Treatment.—Reduction should be attempted at once, before the vertebræ become fixed in their abnormal position. Under anæsthesia gentle extension is made on the head by an assistant, and the abnormal attitude is first slightly exaggerated to relax the ligaments and to restore mobility to the locked articular processes. The head is then forcibly flexed towards the opposite side, after which it can be rotated into its normal attitude (Kocher). Haphazard movements to effect reduction are attended with risk of damaging the cord. After reduction has been effected, the treatment is the same as that of a sprain.
Isolated Fractures of the Arches, Spinous and Transverse Processes.—Fractures of the arches and spinous processes usually result from direct violence, such as a blow or a bullet wound, and are accompanied by bruising of the overlying soft parts, irregularity in the line of the spines, and by the ordinary signs of fracture. Skiagrams are useful in showing the exact nature of the lesion. These fractures are most common in the lower cervical and in the thoracic regions, where the spines are most prominent and therefore most exposed to injury.
Fig. 207.—Compression Fracture of Bodies of Third and Fourth Lumbar Vertebræ. Woman, æt. 28, who fell three storeys and landed on the buttocks.
In many cases there are no symptoms of damage to the cord or spinal nerves, but when both laminæ give way the posterior part of the arch may be driven in and cause direct pressure on the cord, or blood may be effused between the bone and the dura. In such cases immediate operation is indicated. When there are no cord symptoms, the treatment consists in securing rest, with the aid of extension, if necessary, for several weeks until the bones are reunited.
The use of the X-rays has shown that one or more of the transverse processes of the lumbar vertebræ may be chipped off by direct violence. The symptoms are pain and tenderness in the region of the fracture, and marked restriction of movement, especially in the direction of flexion. This lesion may explain some of the cases of persistent pain in the back following injuries in workmen. It is important to remember, however, that in a radiogram an un-united epiphysis may simulate a fracture.
Isolated Fracture of the Bodies—“Compression Fracture.”—The “compression fracture” consists in a crushing from above downwards of the bodies—and the bodies only—of one or more vertebræ. It is due to the patient falling from a height and landing on the head, buttocks, or feet in such a way that the force is transmitted along the bodies of the vertebræ while the spine is flexed.

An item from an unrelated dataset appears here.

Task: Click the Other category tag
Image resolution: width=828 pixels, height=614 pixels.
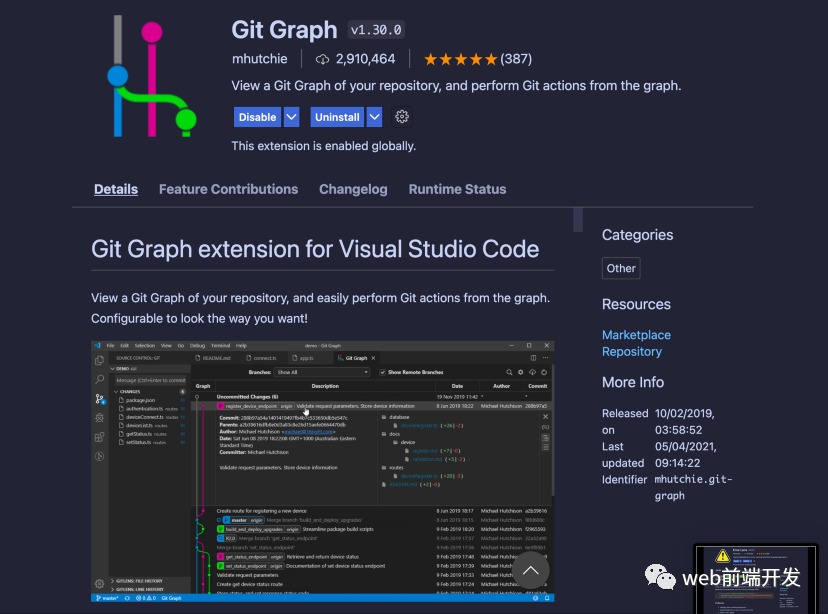Action: pyautogui.click(x=621, y=268)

If the patient lands on his head, the compression fracture usually involves the lower cervical or upper thoracic vertebræ. When he lands on his buttocks or feet it is usually the lumbar or the lower thoracic vertebræ that are fractured ([Fig. 207]).
As a rule, there are no external signs of injury over the spine. The sternum, however, is often fractured, and irregularity and discoloration may be detected on examining the front of the chest. The recognition of a fracture of the sternum should always raise the suspicion of a fracture of the spine. On examination of the back a more or less marked projection of the spinous processes of the damaged vertebræ may be recognised. In the cervical and lumbar regions this projection may merely obliterate the normal concavity. The spinous process which forms the apex of the projection belongs to the vertebra above the one that is crushed. The cord usually escapes, but the nerves emerging in relation to the damaged vertebræ may be bruised, and this gives rise to girdle-pain.